Yes — the calculator is designed to work on any device. For complex multi-input calculations on small screens, landscape orientation gives more room to see all fields and results simultaneously.
How should I interpret the Gravel output?
The result is a calculated estimate based on the formula and your inputs. Compare it against the reference values or benchmarks shown on this page to understand whether your result is high, low, or typical. For decisions with real consequences, use the output as one data point alongside direct measurement and professional advice.

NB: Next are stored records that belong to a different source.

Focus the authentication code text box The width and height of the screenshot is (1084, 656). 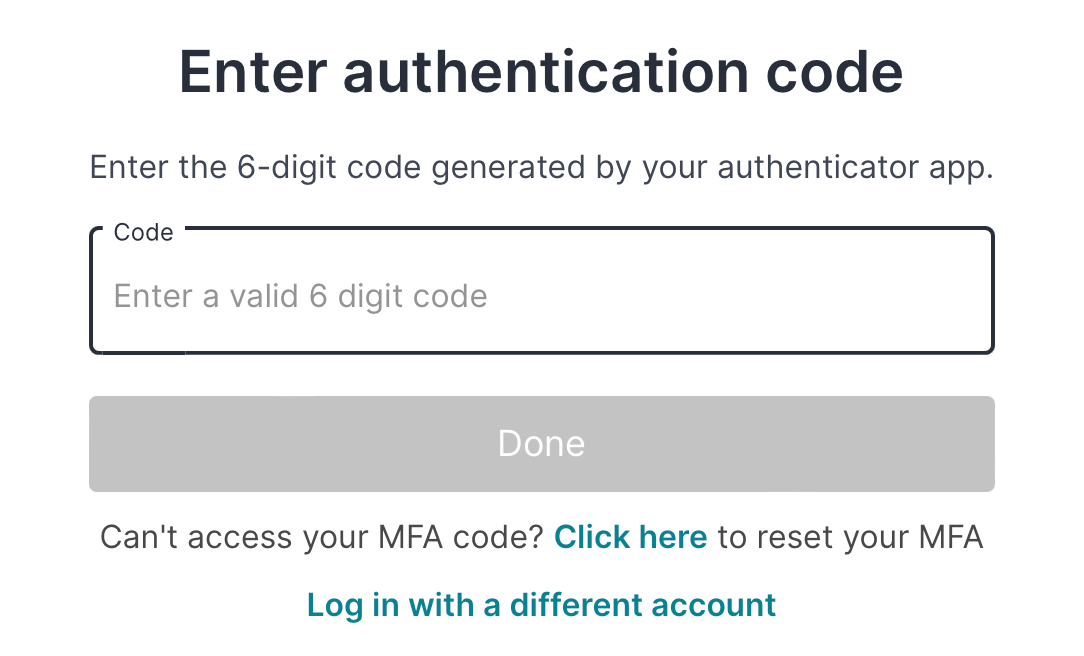[x=541, y=297]
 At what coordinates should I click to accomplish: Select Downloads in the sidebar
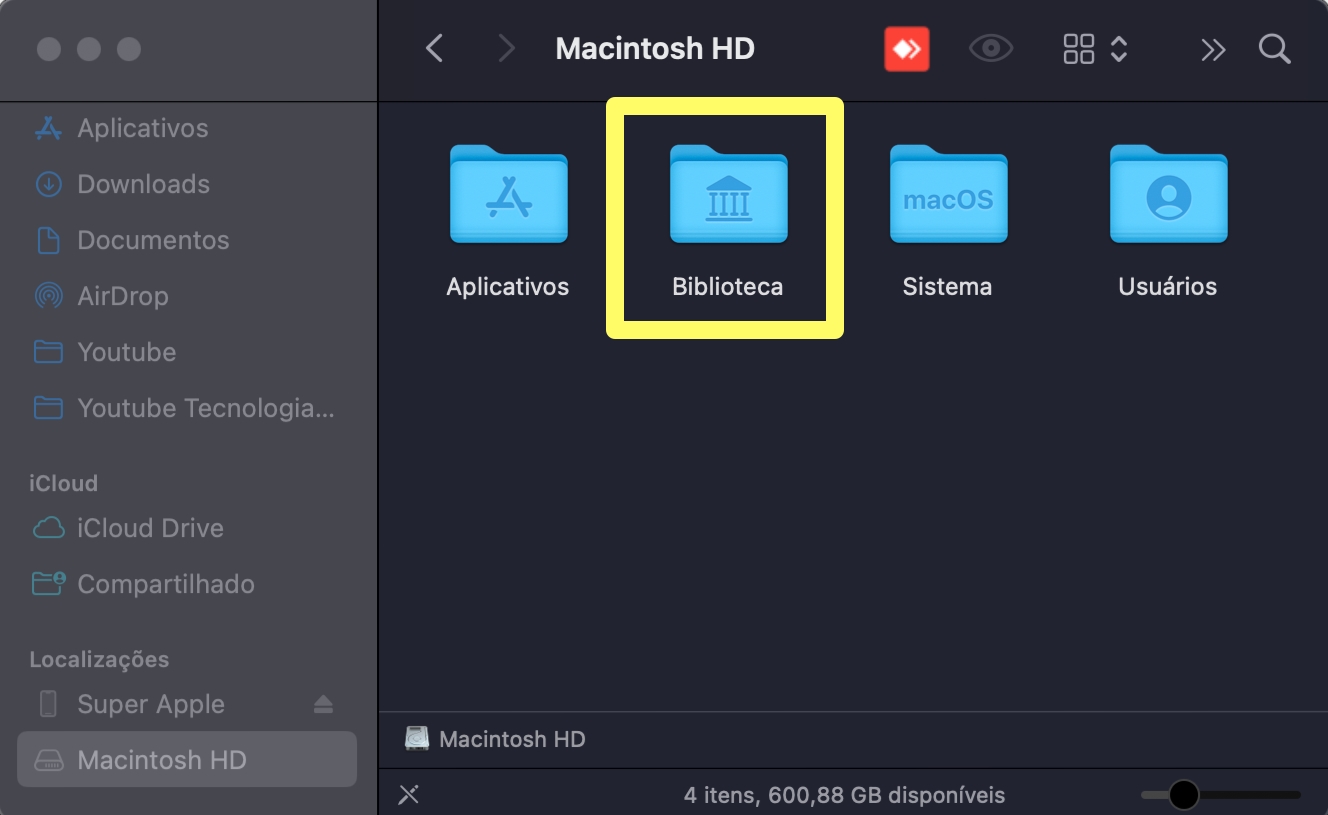[x=143, y=184]
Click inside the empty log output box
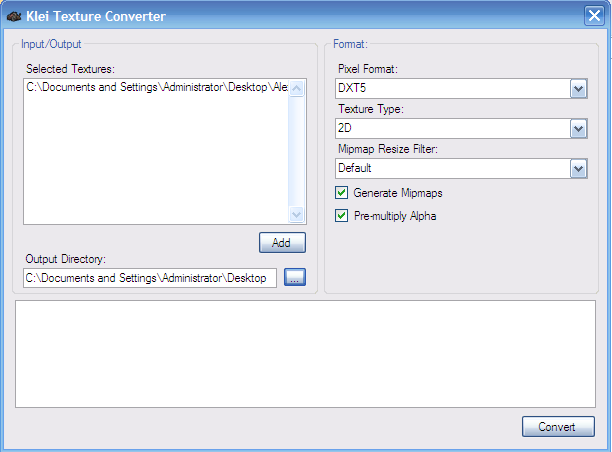This screenshot has height=452, width=612. click(x=305, y=353)
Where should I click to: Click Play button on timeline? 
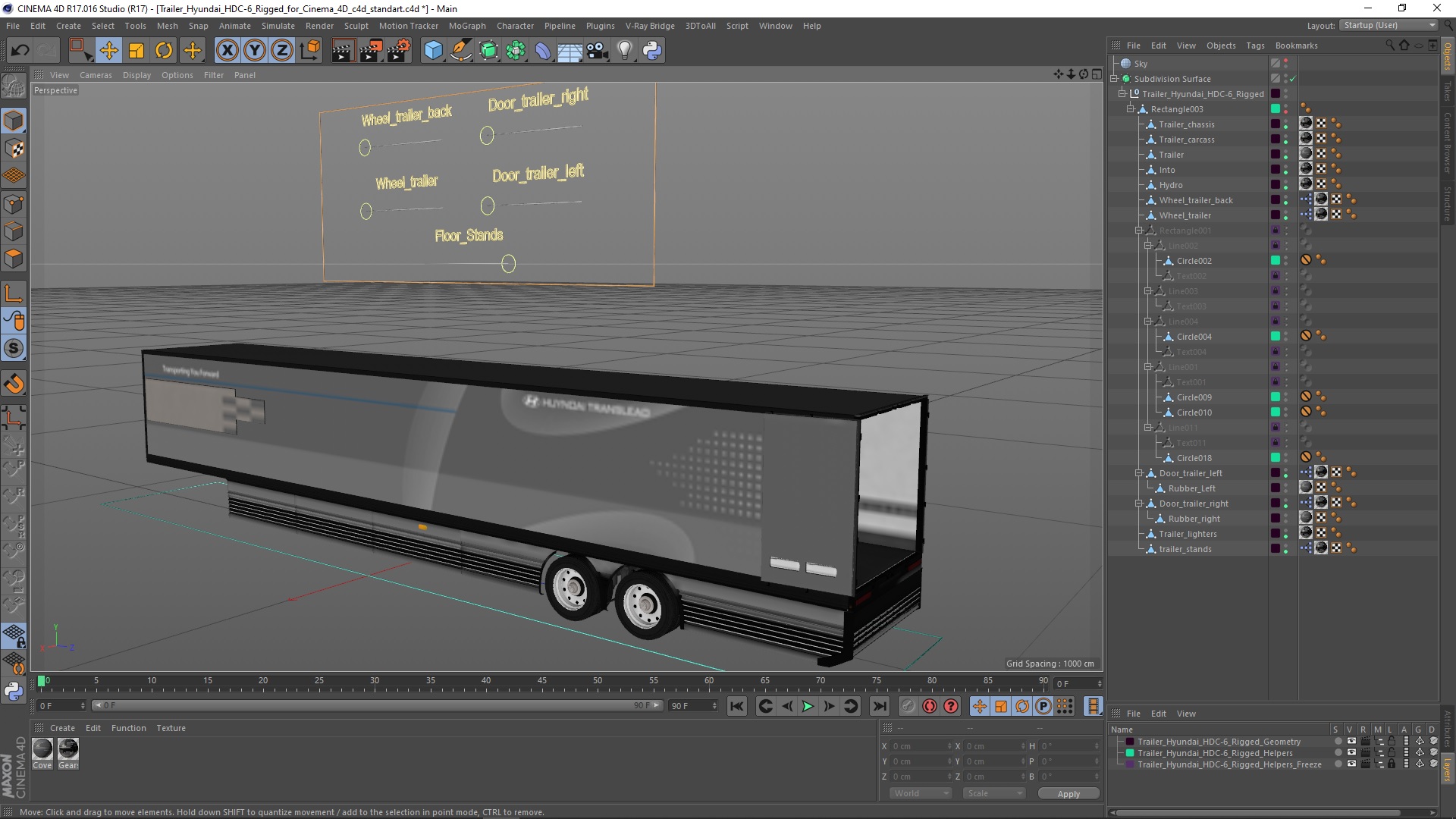(808, 706)
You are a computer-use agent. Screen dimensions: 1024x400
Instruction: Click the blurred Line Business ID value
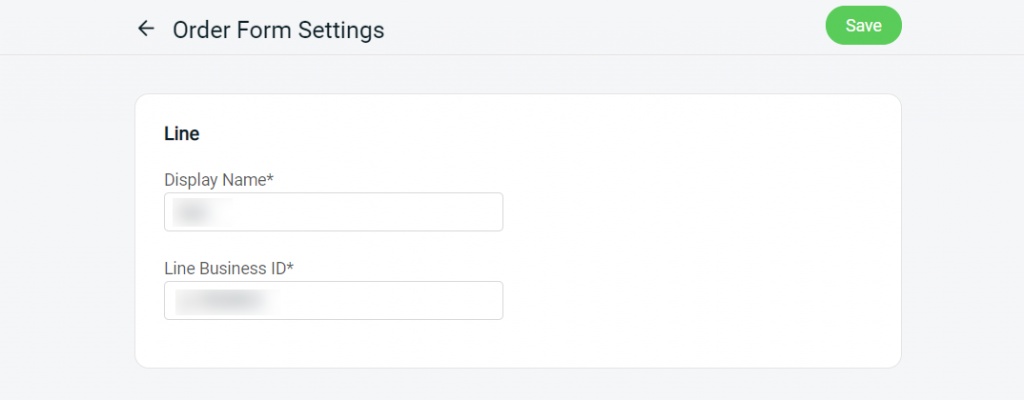225,301
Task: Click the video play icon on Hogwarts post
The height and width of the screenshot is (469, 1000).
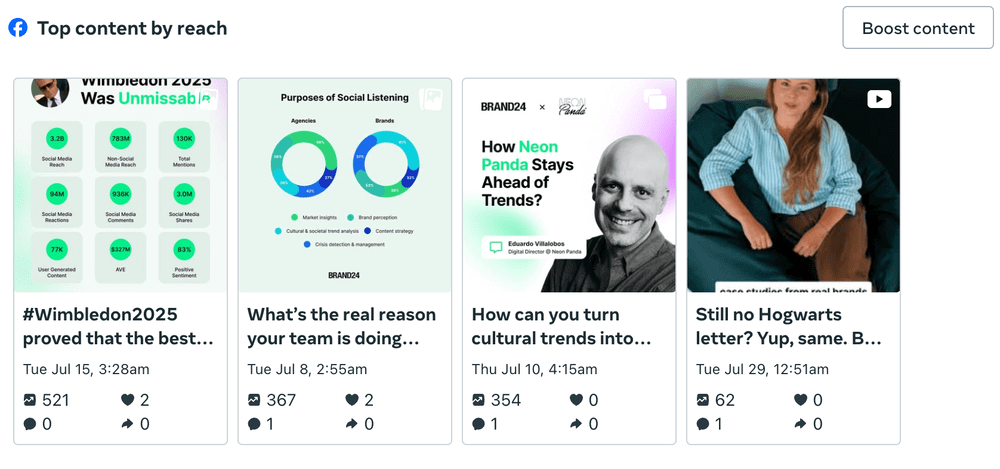Action: coord(879,99)
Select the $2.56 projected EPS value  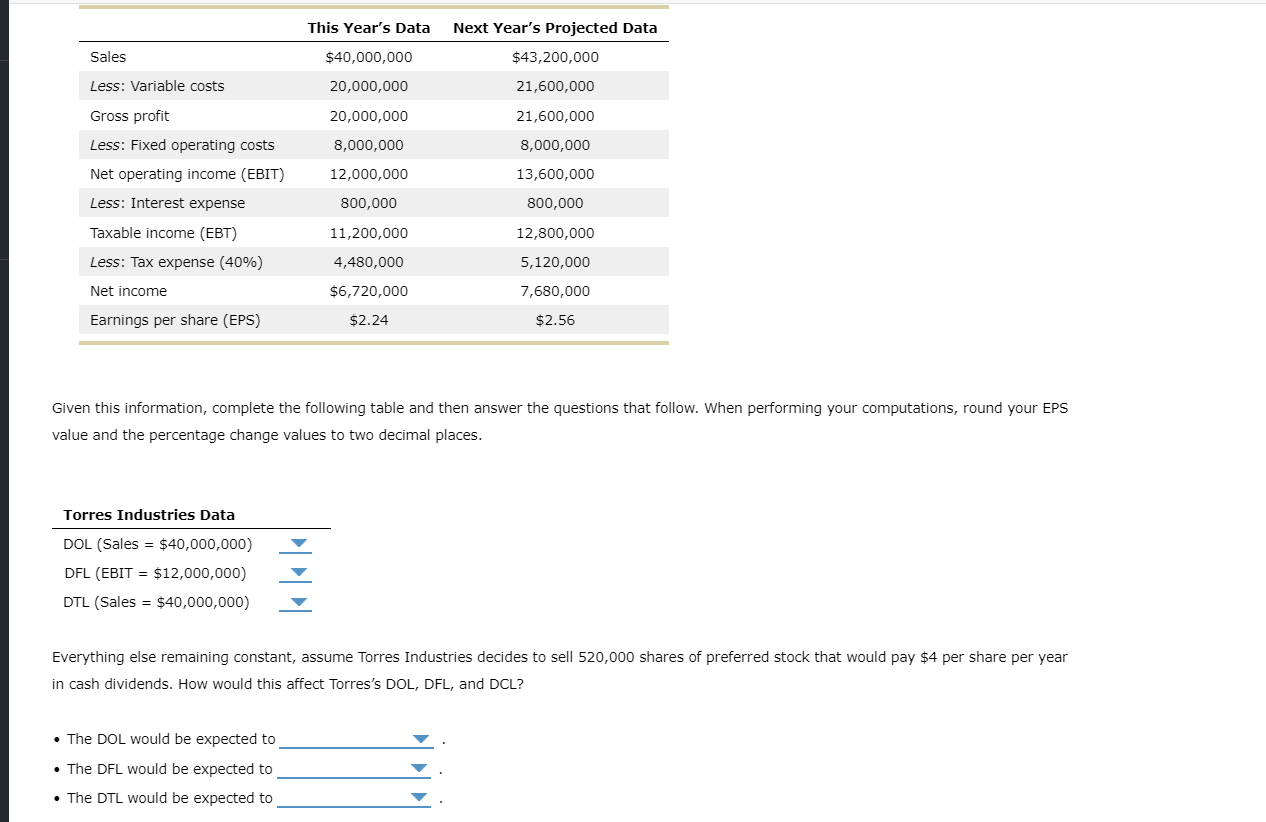[555, 319]
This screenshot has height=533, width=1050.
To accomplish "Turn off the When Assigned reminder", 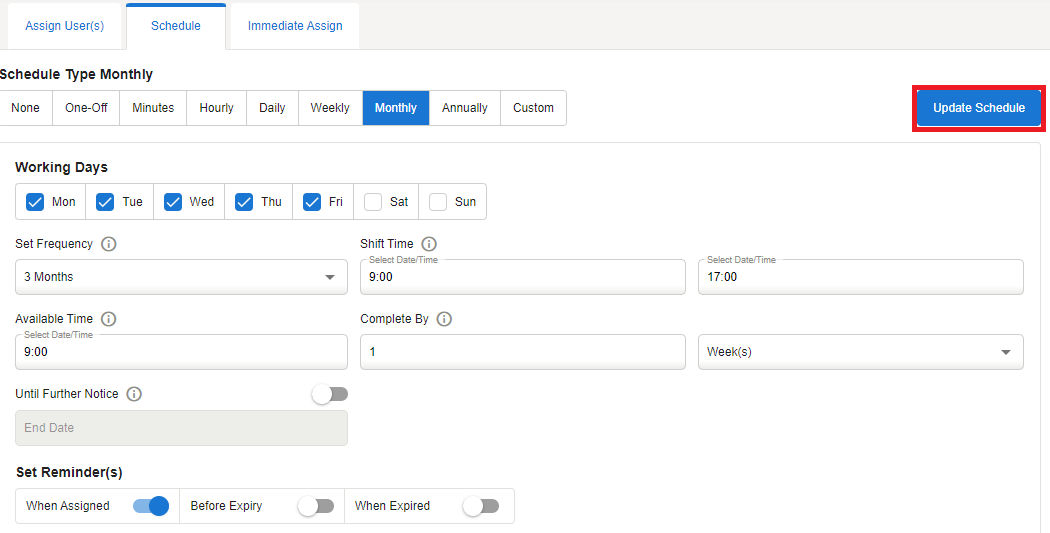I will [x=151, y=506].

When should I use a different approach?
Use this calculator for quick, formula-based estimates. If your situation involves multiple interacting variables, time-varying inputs, or safety-critical decisions, consider a dedicated software tool, professional consultation, or direct measurement. Calculators are most reliable within their stated assumptions — check that your scenario matches those assumptions before relying on the output.
Practical Guide for Gravel Calculator - Calculate Tons Needed for Your Project
Gravel Calculator - Calculate Tons Needed for Your Project is most useful when the inputs reflect the situation you are actually planning around, not a best-case estimate. Treat the result as a decision aid: it gives you a structured way to compare assumptions, spot outliers, and decide what to verify next. For Other work, the most important review lens is baseline behavior, time cost, throughput, constraints, friction, and the decision threshold you care about.
Start with a baseline run using values you can defend. Then change one assumption at a time and watch which output moves the most. If one input dominates the result, spend your verification time there first. If several inputs have similar influence, use a conservative scenario and an optimistic scenario to create a practical range instead of relying on a single exact number.
Before acting on the result, compare the result with recent real-world data instead of ideal targets or one-off examples. This is especially important when the calculator supports a purchase, project plan, performance target, or operational decision. The calculator can make the math consistent, but the quality of the conclusion still depends on current data, clear units, and assumptions that match your real constraints.
Review Checklist
Confirm every input uses the unit and time period requested by the calculator.
Run a low, expected, and high scenario so the answer has a useful range.
Check whether rounding or a missing decimal place changes the decision.
Update the calculation after each meaningful workflow, schedule, cost, or usage change.